I have just come across an even worse problem a commercial translation
program that does Chinese to English and keeps putting the F-word into
English texts that appear on signs!

http://itre.cis.upenn.edu/~myl/languagelog/archives/005195.html

> 
> > you'll understand the level of the problem. It turned "cyclists
> > dismount" into "inflammation of the bladder overturn" and "staff and
> > pupils' entrance" into "stick and pupils thrown into a trance". Those
> > are real signs that have appeared around Wales.
> >
> > Having said that human translations often are not much better. We have
> > nitwits around who think you can translate with a pocket dictionary.
> > You get things like shops selling "traffic jam and marmalade" and
> > whisky labelled "ghosts" instead of spirits.
> >
> 
> Oh, thank God! We often get unrealistic expectations from people who
> fail to bear this in mind! Thank you for restoring my faith in
> humanity :D
> 
> >  My favourite at present has to be a set of notices in Swansea put up by
> > the Police with their phone number on them. The English says "No
> > parking. Tow away zone." and a hyper polite translation of the Welsh is
> > "No parking. Masturbation zone". Flickr has hundreds of examples from
> > all around Wales in an area called Sgymraeg.
> >
> > This web page is part of the local Welsh Language Society website and
> > you can see the tow away sign there.
> >
> > http://www.tyrfe.com/Tafod/enghreifftiau.htm

You can see someone blogging about it in English here
ttp://miserableoldfart.blogspot.com/2008/07/wankers-need-welsh-language-act.html

Sorry about the bad language in the link.

> >
> >
> > A few problems I have noticed. Your translator doesn't cope with some of
> > the verbs properly and there is a problem with a peculiar genitive
> > construction.
> >
> 
> Yes; we're working on the verbs; other things, we have to basically
> wait until Welsh speakers come to our IRC channel and throw questions
> at them (#apertium on irc.freenode.net for the masochistic). The main
> problem is that, the work is being done by another of our developers,
> with a few minor contributions from me, and neither of us speak Welsh
> (though he at least lived in Wales, and has access to Welsh speakers;
> I'm Irish, so once everything has been abstracted to the level of
> types of words, the grammar is mostly the same as Irish). We can get
> it working, but it would be a lot quicker if we had more contributions
> from Welsh speakers.
I'd be happy to help but I don't fancy hanging about on IRC all day.

> 
> > An example from the site above is "Mae croeso i pyrfyrts y ddinas yma".
> > It should be "There is a welcome to the perverts of the city here."
> > Or even "There is a welcome to the city's perverts here".
> >
> > It gives "Is welcome pyrfyrts the city here". OK it is understandable
> > but I don't know how much of that understanding is because I speak
> > Welsh.
> >
> 
> Ah.
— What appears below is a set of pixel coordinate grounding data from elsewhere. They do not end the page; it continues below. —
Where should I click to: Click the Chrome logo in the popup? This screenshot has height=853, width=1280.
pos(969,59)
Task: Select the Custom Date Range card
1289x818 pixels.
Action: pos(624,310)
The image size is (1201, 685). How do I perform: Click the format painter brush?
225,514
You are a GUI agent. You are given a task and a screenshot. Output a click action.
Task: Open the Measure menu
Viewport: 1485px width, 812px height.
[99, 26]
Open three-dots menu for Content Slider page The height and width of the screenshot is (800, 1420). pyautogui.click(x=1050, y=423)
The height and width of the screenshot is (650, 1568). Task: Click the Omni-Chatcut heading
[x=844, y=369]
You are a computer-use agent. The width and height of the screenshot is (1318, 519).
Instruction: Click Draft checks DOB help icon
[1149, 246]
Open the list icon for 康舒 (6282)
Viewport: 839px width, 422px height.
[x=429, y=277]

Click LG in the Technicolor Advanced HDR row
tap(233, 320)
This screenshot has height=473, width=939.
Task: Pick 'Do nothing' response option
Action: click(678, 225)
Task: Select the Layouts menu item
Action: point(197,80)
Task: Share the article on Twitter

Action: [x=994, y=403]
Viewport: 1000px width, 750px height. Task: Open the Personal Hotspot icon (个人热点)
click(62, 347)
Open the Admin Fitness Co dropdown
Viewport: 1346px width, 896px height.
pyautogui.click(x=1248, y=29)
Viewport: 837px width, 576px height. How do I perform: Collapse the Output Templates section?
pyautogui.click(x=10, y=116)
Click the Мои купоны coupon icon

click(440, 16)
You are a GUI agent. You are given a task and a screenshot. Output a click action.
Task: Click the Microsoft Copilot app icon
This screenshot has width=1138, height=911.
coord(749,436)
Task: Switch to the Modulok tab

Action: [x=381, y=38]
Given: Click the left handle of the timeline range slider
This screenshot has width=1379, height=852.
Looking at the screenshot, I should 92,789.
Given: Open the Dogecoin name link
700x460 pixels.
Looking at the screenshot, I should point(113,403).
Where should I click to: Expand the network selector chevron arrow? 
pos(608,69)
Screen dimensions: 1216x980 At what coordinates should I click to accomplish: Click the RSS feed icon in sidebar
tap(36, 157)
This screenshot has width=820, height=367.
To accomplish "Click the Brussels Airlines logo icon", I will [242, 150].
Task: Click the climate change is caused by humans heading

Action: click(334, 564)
Well, one thing I should mention is this: for debugging purposes,
> there's an option to 'Mark unknown words': word reordering rules fail
> outright when we have out-of-vocabulary items (this is a common
> problem in MT).
> 
> I think I have an idea about how to handle this (the gory details: we
> already attempt subject reordering, so we can probably infer the
> 'there' in the case of a subjectless sentence).
> 
> > It needs to cope with "mae" meaning "there is" without compromising the
> > ability to cope with periphrastic verbal constructions properly.
> >
> > The absence of an indefinite article in Welsh doesn't help either.
> >
> 
> No, it doesn't help :) We're rule based MT, but in situations like
> this, the language models of statistical MT look attractive, as they
> really are the best way to correct the output. (I'm not a fan of SMT
> in and of itself, but a lot of the ideas are sound). But that's
> something for the 'Future Directions' section of someone's research
> paper :)
> 
> > The second problem in that sentence it the construction where Welsh uses
> > "SomethingA the SomthingB" to represent "The SomethingA of the
> > SomethingB". I have seen it referred to as the "Pobol y Cwm"
> > construction after the BBC's Welsh language soap opera.
> > (the) People (of) the Valley.
> >
> 
> Yes, Irish has the same kind of construct.
> 
> > Another one I have noticed is "y bydd" being translated as "the will".
> > where it should be "that will".
> >
> 
> That's because we don't have a full part of speech tagger yet. Francis
> (cc'd), the main developer of cy-en, is working on that as I type
> this.
> 



> > I think the Welsh to English translator is best to concentrate on.
> > Practically all Welsh speakers speak English apart from those in
> > Patagonia. I did actually see a shepherd on Cader Idris (a mountain up
> > north) on the BBC recently who didn't, he pretty obviously had a degree
> > of learning difficulty as his Welsh wasn't particularly coherent either.
> 
> Well, it's pretty much the same thing for us; when we have a rule for
> one direction, it's normally the case that we can do the opposite
> thing in the other direction. The English-Welsh direction would need
> more attention from Welsh speakers for fine tuning than the
> Welsh-English does, but that's really about the only difference. (I've
> had the same suggestion for Irish too :)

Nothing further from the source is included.